START DATA UNDER STUDY

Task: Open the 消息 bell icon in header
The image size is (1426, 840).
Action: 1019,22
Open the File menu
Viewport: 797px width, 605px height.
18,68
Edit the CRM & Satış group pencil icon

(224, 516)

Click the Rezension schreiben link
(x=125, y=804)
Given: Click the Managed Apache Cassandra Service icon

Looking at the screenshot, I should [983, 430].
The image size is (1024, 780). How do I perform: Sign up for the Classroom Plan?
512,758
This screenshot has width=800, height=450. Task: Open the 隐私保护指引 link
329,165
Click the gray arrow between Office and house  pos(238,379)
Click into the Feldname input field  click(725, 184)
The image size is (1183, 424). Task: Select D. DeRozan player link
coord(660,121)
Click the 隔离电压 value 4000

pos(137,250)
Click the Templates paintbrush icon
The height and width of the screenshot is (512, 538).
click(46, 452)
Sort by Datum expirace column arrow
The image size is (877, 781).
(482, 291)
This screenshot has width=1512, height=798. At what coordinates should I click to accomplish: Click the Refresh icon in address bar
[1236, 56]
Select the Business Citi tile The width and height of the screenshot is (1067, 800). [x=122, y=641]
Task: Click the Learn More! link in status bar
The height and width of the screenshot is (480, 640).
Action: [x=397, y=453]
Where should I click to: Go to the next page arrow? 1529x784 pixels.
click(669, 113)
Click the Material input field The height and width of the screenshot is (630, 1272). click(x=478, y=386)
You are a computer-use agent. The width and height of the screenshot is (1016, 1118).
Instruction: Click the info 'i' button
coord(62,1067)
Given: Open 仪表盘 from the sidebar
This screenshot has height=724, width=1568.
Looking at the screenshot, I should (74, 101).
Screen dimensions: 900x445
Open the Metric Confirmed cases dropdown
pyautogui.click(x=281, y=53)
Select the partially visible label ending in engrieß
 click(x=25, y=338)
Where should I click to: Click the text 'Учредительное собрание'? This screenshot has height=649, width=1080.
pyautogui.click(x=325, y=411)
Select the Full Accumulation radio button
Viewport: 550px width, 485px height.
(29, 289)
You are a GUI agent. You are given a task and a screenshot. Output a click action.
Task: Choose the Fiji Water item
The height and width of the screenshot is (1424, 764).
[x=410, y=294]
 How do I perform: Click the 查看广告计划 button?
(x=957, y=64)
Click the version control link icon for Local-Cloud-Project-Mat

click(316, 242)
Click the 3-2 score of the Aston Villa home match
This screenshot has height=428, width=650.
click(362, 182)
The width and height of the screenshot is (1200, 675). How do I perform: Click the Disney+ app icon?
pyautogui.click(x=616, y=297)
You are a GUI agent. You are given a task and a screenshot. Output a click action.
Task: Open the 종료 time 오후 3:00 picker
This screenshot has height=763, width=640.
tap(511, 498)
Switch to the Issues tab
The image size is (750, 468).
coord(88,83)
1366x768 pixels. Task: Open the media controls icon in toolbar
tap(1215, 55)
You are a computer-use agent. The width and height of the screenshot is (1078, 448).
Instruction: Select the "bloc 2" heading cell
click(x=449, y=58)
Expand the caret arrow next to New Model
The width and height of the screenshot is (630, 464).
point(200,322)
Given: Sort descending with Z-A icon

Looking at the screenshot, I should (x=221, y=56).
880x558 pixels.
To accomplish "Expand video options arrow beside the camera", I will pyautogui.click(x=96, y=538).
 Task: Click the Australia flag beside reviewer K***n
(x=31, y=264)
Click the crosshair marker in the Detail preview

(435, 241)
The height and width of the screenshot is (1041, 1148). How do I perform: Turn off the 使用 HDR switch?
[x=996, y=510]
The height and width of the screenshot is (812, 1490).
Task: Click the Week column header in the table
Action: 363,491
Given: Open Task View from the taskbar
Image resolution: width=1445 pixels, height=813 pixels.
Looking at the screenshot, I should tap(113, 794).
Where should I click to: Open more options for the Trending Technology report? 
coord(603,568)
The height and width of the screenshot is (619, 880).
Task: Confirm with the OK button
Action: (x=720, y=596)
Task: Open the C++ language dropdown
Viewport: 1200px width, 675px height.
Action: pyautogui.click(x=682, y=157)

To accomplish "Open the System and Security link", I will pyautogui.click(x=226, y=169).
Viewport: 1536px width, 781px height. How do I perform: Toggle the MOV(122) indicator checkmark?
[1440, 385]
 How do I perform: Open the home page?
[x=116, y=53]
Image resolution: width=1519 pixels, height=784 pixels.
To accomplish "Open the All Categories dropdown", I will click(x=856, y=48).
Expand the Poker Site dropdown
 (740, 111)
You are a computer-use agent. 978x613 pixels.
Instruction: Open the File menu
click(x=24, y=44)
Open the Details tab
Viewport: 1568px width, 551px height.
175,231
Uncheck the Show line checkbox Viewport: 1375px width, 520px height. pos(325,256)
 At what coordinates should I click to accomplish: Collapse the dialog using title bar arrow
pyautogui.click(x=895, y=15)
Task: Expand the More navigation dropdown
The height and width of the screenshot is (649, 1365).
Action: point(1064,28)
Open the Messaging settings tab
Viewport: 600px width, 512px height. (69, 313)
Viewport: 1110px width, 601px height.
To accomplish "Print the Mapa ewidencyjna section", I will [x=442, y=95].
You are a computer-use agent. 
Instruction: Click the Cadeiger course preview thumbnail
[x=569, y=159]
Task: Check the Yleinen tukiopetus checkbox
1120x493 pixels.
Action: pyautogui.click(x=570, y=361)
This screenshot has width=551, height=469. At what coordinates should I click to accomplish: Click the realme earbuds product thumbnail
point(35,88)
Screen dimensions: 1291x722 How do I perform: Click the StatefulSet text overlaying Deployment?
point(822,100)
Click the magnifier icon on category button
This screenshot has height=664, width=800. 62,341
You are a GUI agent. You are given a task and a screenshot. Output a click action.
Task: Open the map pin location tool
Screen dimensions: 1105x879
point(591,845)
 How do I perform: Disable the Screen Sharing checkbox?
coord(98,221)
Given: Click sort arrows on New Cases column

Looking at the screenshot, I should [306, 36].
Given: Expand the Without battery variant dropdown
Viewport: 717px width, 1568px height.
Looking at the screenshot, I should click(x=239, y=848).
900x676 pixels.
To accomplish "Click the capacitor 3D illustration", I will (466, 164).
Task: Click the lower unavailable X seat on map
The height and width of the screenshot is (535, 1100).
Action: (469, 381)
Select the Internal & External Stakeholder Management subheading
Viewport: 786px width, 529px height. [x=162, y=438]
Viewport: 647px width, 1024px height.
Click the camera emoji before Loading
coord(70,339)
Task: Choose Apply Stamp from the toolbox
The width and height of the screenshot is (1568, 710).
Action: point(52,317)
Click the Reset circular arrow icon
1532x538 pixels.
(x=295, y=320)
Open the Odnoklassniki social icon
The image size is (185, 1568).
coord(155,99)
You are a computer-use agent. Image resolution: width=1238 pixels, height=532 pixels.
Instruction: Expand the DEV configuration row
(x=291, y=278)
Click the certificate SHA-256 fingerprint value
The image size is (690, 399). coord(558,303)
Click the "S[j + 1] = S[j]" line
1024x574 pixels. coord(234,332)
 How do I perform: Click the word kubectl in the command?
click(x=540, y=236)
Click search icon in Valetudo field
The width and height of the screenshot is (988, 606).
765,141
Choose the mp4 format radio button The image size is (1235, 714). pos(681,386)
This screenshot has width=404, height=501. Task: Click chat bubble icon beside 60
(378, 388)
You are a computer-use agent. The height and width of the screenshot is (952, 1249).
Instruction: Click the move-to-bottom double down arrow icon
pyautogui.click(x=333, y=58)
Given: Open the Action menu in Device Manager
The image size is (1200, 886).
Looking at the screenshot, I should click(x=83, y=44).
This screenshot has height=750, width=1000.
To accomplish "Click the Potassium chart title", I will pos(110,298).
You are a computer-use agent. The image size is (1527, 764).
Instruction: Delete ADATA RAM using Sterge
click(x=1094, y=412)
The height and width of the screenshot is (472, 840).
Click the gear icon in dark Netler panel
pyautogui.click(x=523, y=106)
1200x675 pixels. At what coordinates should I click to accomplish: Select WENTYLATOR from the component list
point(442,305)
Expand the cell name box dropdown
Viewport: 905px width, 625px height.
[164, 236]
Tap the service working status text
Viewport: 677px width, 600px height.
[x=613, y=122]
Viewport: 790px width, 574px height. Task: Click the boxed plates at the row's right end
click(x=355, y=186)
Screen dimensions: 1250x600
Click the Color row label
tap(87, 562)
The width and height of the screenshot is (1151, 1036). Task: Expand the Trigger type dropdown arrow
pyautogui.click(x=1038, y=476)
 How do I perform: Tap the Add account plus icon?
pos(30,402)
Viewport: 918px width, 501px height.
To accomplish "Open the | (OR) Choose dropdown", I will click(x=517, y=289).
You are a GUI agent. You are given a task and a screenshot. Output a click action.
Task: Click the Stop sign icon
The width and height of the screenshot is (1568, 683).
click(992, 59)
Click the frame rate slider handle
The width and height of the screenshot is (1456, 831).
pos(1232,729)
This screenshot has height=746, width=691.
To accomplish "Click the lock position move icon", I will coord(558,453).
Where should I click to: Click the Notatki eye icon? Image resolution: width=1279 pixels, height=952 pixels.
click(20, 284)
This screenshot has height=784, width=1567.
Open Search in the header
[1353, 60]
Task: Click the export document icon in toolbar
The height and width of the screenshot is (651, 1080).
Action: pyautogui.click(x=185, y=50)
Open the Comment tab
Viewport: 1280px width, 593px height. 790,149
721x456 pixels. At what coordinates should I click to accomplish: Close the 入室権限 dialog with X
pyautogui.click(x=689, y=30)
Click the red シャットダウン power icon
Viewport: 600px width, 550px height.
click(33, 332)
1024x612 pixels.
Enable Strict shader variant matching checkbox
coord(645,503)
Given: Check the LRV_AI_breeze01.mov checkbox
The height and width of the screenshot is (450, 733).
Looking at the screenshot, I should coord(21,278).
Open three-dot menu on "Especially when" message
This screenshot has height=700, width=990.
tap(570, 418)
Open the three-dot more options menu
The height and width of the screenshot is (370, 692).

END DATA UNDER STUDY

→ TASK REQUIREMENTS: Check the lines above and copy each one that includes "three".

→ RESPONSE TO THE EXERCISE:
Open three-dot menu on "Especially when" message
Open the three-dot more options menu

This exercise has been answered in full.